Cerny-en-Laonnois

Cerny-en-Laonnois est un village qui se trouve sur le chemin des Dames, entre le fort de Malmaisons et Craonne. La Caverne du Dragon n'est pas loin. Tout ces lieux sont le théâtre de l'offensive Nivelle commencée en avril. Fin juin la 68e division est appelée aussi à prendre son tour…

Liste des soldats tués, blessés, disparus ou cités à Cerny-en-Laonnois


Tranchée bouleversée septembre 1917, devant Cerny, près de la sucrerie - ©BDIC-Fonds Louvois..



Vendresse et Troyon le 28 juillet 1917 : une partie du village détruit. La route de Cerny. Au fond, crête de Cerny-en-Laonnois. Quatre jours plus tard, c'est la route que la 23e Cie, a du prendre lors de l'attaque allemande pour mener la contre-attaque, alors qu'elle venait de quitter les premières lignes le 25 août et attendait les autres bataillons à Bourg-et-Comin.
©BDIC-Fonds Louvois.

Le régiment est tranporté par train fin juin vers une nouvelle destination inconnue… Mais cette fois l'incertitude de la destination accentue l'anxiété parmi la troupe. Les résultats de l'offensive du Chemin des Dames sont connus de tous les soldats.

Alors que le 206e cantonne à Acy, près de Soissons on se rapproche inéluctablement de l'Aisne. Georges Triaud du 234er RI écrit le Le 1er juillet : "En ce moment nous cantonnons dans une grande ferme où nous sommes très serrés et les environs rappellent tout à fait l'arrière de grand secteur : l'arrière de Verdun. Au loin, le canon tonne d'une façon continue. Que va-t-on faire de nous ? je l'ignore, mais il faut s'attendre à aller danser. C'est d'ailleurs bien notre tour après 8 mois de bon." […]

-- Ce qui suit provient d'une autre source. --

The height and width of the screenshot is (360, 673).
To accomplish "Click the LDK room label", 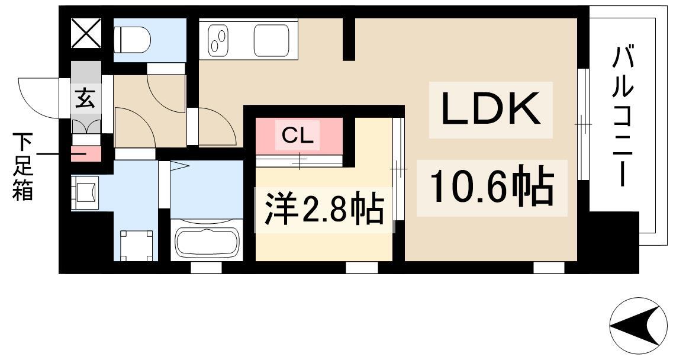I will [x=490, y=110].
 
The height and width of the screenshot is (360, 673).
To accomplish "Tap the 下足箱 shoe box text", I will [x=23, y=167].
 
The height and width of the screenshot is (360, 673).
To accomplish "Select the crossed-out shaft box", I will [x=86, y=33].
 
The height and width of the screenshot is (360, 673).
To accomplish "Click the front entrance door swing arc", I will [x=37, y=97].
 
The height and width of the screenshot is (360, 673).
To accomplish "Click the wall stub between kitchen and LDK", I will [x=349, y=39].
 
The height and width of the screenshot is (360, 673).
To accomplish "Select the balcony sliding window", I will [x=583, y=124].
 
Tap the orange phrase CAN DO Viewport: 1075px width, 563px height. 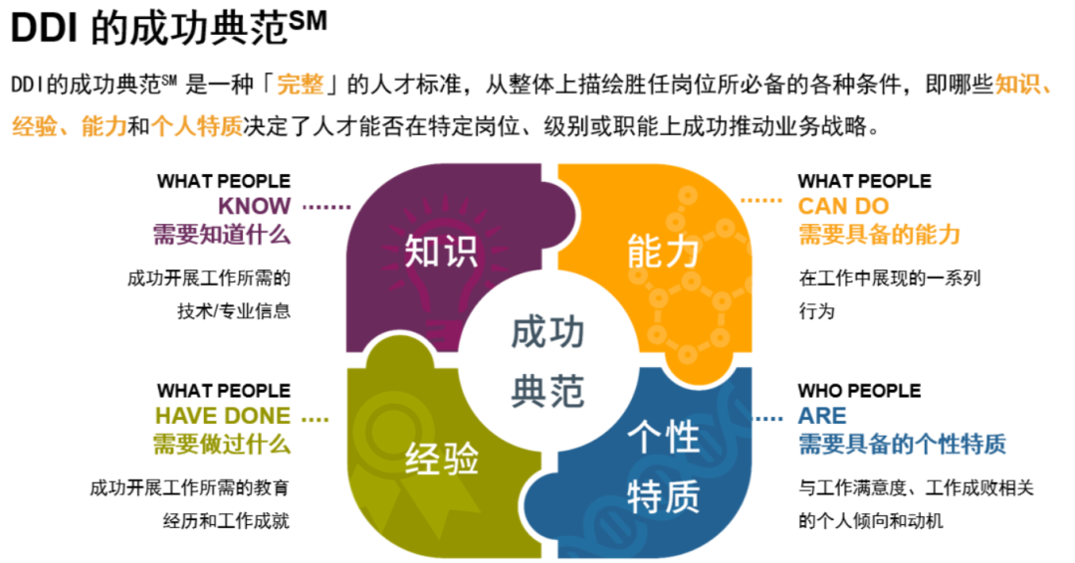point(843,207)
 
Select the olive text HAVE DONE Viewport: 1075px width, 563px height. point(223,416)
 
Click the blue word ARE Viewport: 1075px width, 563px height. point(822,416)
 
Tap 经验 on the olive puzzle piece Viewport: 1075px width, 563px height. point(442,460)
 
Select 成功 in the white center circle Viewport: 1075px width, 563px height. point(547,332)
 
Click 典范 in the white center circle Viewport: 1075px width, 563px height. point(547,390)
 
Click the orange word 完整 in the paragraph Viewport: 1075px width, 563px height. point(300,85)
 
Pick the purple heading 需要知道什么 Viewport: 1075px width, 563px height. point(222,235)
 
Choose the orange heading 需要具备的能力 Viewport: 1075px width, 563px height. point(879,235)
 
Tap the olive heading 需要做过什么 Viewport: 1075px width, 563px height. point(222,444)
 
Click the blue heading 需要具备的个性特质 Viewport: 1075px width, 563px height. point(902,444)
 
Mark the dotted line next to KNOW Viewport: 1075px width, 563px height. point(326,207)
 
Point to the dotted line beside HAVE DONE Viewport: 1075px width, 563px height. point(315,419)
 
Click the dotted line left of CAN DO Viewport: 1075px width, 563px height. point(761,200)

Arrivée à Bourg-et-Comin, les officiers des régiments de la 68e division partent reconnaître le secteur dont ils vont avoir la charge. C'est celui de Cerny-en-Laonnois, de Vendresse et du ravin de Troyon, devant ce qui reste de la sucrerie tenue par les allemands. Les boyaux sont recouverts de boue après les pluies diluviennes de ce début d'été.

Henry et les lieutenants de la 23e Cie accomplissent sous les ordres du Capitaine Robert Léopold une première reconnaissance dans la nuit du 5 août, du secteur de Cerny. Le capitaine Robert de la 23e Cie

Le Capitaine Robert est officier d'active. Il se distingue à maintes reprises au sein du 6e bon (Cmdt Lavelle), notamment à Flirey, puis à Vaux-Chapitre.
Il meurt en 1925 avec ses hommes dans un combat contre les druzes en Syrie.
La photo de gauche provient de la famille du capitaine Robert. La photo de droite a été ramenée par Henry Garry. Elle a vraisemblablement été prise lors de la remise de la croix de guerre avec palme au Capitaine après ses faits d'arme à Vaux-chapitre, et bien avant la bataille de Cerny, lors d'un repas avec ce qui pourrait être l'ensemble des officiers de la 23e Cie. Cependant, on ne reconnait pas le lieutenant Coltier.
(Voir la photo en entier dans le diaporama)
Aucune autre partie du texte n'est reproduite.